Mônica Saddy Martins (MA, Binghamton, 2003) (mmartins@mpc.com.br ) is a member of the ATPIESP (Professional Association of Sworn Translators and Interpreters of the State of Sao Paulo, Brazil). She runs a translation office in Campinas, State of Sao Paulo, Brazil, translating academic papers in a wide range of subjects, books, and official documents for individuals and companies. From 2005 to 2007, she was also a member of the research team of the Interinstitutional Center for Research and Development in Computational Linguistics (University of Sao Paulo), where she helped to develop a bilingual electronic dictionary and analyze false errors in grammar and spell checkers.

Amy C. McNichols (MA/TRIP Certificate, Binghamton, 1996; Ph.D. University of North Carolina at Chapel Hill, 2003) (amcnichols@mcdaniel.edu) is Assistant professor of Spanish in the Department of Foreign Languages at McDaniel College, in Maryland. She specializes in Colonial Spanish-American literature. The primary focus of her research has been women writers of early modern Spain and Spanish America, but future research will bring her back to the study of non-European perspectives on the Conquest and Colonial Periods. She is currently writing a book that analyzes classical mythology in the works of the seventeenth-century Mexican poet, Sor Juana Inés de la Cruz. She continues to study mythology in other works of Hispanic literature of the early modern period, paying particular attention to mythological treatises. Her teaching interests include Spanish language, Spanish-American literature and culture from the Colonial period to the present, and writing by women, the indigenous, and the African diaspora.
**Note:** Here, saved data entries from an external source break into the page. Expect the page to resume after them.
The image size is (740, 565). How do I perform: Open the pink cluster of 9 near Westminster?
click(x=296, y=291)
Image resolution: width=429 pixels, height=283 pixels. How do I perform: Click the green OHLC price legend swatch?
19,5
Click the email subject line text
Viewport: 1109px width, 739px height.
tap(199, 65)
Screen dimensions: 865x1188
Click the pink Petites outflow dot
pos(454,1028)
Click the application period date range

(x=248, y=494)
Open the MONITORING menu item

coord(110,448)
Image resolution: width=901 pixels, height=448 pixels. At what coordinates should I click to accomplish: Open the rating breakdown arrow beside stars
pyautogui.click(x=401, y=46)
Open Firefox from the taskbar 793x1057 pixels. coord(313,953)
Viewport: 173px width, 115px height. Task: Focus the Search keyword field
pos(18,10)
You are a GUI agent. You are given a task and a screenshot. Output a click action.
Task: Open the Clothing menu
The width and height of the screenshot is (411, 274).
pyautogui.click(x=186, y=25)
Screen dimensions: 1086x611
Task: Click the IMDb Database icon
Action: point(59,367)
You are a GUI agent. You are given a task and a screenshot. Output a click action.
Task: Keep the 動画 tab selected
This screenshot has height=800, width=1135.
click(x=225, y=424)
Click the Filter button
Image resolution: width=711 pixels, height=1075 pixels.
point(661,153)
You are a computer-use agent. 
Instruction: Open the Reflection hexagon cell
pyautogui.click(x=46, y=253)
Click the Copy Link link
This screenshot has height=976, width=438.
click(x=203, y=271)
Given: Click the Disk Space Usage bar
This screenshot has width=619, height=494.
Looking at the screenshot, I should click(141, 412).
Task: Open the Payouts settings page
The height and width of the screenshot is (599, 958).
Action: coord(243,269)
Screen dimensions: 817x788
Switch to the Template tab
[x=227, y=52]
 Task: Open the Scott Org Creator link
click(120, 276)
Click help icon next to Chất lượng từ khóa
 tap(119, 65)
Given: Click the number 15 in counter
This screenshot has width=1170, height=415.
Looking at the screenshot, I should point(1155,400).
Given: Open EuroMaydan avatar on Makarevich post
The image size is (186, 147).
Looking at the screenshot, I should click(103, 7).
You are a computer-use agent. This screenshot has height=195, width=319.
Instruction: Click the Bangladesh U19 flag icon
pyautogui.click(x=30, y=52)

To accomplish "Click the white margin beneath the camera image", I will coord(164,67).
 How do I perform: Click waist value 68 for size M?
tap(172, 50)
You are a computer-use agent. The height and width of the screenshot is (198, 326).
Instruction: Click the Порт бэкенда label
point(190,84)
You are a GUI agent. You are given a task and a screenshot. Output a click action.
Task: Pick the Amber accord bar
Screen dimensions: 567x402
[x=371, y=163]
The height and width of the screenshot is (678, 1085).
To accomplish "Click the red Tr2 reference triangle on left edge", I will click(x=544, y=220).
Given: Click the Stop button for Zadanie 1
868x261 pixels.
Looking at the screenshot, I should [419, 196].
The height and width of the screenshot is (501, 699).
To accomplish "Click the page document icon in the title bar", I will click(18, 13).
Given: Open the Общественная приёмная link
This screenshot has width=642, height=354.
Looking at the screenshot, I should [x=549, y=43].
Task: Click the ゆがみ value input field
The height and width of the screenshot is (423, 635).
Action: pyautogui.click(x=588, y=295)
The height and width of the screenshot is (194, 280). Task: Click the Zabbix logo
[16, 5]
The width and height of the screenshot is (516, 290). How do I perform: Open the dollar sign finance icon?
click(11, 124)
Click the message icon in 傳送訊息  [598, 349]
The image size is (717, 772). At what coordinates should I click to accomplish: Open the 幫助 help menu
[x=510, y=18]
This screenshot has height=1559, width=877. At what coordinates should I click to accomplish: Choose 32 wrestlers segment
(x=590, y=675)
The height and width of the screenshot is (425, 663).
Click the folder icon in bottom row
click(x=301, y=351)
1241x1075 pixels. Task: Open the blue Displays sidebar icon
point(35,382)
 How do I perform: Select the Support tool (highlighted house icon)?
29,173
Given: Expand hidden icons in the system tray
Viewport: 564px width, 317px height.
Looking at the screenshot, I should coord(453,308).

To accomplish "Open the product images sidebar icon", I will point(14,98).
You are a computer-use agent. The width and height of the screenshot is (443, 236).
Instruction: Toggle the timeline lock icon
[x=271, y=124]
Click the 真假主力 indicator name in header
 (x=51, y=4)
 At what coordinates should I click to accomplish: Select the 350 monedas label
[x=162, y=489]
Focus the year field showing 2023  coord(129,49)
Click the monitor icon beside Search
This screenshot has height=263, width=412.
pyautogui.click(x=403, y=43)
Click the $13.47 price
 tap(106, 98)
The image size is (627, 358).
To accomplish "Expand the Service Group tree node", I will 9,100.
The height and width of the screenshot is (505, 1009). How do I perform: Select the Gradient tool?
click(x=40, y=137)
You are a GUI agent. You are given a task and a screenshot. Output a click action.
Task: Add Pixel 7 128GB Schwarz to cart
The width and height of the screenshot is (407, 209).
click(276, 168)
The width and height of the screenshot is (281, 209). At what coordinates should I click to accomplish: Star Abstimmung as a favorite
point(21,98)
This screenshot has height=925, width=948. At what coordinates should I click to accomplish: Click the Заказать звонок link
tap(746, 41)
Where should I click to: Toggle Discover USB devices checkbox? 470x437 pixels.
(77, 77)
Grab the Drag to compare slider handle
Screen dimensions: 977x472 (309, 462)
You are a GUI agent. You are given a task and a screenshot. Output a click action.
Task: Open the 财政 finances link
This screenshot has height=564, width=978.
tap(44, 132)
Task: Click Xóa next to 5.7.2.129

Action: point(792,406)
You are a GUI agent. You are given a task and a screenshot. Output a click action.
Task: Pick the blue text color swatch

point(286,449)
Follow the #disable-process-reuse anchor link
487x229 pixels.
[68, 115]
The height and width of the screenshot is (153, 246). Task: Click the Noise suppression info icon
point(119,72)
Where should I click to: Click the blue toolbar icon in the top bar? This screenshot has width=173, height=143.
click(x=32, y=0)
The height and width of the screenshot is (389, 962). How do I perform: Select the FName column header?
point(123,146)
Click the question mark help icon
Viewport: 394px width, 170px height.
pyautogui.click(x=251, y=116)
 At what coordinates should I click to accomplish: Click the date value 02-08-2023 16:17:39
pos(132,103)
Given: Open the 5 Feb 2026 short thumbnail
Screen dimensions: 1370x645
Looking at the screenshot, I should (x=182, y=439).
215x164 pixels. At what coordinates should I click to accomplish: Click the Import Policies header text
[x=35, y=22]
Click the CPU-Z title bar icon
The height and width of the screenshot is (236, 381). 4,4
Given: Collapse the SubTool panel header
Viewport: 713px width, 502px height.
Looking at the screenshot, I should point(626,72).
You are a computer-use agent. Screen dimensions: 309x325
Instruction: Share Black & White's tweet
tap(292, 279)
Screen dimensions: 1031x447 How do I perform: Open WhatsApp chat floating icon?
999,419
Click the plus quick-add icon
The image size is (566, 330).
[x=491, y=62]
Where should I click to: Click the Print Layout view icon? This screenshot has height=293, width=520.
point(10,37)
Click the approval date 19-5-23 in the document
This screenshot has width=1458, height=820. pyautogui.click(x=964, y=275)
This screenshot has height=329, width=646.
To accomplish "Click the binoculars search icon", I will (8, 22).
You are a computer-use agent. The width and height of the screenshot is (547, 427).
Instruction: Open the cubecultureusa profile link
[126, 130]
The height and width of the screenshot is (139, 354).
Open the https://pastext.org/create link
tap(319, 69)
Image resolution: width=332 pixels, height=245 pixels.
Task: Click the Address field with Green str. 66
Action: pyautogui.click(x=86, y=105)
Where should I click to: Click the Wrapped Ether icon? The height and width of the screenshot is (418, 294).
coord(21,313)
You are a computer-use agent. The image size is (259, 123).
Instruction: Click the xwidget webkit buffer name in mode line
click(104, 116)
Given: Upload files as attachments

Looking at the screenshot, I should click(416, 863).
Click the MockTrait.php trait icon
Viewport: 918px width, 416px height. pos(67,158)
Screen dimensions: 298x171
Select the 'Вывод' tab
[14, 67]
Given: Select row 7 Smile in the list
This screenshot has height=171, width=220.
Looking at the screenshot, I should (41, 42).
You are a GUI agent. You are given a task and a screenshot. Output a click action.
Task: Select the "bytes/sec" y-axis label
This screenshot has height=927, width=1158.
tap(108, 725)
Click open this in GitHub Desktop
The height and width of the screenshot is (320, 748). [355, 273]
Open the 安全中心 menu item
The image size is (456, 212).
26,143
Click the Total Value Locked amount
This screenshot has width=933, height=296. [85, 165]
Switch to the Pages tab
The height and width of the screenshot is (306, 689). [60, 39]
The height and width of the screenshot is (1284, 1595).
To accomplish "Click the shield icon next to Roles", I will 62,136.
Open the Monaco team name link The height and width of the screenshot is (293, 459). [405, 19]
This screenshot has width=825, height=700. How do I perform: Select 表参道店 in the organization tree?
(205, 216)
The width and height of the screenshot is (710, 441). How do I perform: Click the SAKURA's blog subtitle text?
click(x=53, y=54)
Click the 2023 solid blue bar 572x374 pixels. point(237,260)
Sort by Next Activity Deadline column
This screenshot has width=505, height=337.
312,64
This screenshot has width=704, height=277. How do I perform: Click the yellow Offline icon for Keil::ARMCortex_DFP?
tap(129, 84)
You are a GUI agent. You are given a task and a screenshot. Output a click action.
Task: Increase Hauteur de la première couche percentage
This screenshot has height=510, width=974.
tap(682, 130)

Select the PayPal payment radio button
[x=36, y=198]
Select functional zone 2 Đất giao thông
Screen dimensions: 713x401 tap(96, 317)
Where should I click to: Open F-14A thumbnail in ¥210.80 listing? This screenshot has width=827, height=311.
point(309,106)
Rafika Merini (Ph.D., Binghamton, 1992) (merinir@buffalostate.edu) is Associate Professor in the department of Modern and Classical Languages at Buffalo State University, New York. She is the author of Two Major Francophone Women Writers: Assia Djebar and Leila Sebbar, A Thematic Study of Their Work published by Peter Lang in 1999 and reprinted in paperback in 2001. She will be teaching another new course (Arabic 101) this semester and is also teaching in the new graduate (MS) program.

Charles Nama (Ph.D., Binghamton, 1984) Charles Atangana Nama, Director of the Advanced School of Translation and Interpretation in Cameroon, deceased. In 1986, he was recruited as Administrative Assistant and part-time lecturer at ASTI. He was appointed Acting Secretary-General in ASTI until 1988. From 1989-93, he was Chief of Service in charge of Planning and University Guidance at Buea University Centre. From 1993-98, he was Acting Head of Admissions and Records of the newly created University of Buea. On January 27, 1999, he was appointed Director of ASTI, a position he held until February 19, 2006.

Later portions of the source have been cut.